• Exercise
Copy the listing lines from the one containing "This screenshot has width=396, height=314." through the end of the listing, renaming "12 Jun" to "12 June" and keeping everything else unchanged.

-*-*-

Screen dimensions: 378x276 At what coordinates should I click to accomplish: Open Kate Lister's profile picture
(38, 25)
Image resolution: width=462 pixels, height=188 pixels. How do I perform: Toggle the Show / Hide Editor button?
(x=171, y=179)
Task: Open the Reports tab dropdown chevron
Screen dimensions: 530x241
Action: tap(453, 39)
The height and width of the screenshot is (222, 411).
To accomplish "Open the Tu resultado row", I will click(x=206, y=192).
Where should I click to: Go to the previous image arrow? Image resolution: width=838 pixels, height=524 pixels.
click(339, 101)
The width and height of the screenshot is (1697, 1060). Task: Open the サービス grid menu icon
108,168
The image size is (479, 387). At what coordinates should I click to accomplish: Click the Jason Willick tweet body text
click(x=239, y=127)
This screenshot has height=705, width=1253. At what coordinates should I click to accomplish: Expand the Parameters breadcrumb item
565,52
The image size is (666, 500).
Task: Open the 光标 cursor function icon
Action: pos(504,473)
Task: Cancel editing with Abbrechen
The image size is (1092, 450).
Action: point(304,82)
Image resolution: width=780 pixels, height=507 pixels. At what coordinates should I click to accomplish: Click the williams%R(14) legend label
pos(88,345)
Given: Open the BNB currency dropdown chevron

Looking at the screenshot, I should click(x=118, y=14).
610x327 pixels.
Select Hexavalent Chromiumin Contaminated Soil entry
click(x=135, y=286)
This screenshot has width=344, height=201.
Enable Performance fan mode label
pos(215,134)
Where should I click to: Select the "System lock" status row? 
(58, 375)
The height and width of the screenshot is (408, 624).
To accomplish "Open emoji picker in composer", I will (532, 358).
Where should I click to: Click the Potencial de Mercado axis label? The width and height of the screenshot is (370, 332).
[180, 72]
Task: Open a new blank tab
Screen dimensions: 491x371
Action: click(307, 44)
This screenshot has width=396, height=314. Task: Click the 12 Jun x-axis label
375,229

-*-*-

• Full solution
This screenshot has width=396, height=314. Task: Click the 12 June x-axis label
375,229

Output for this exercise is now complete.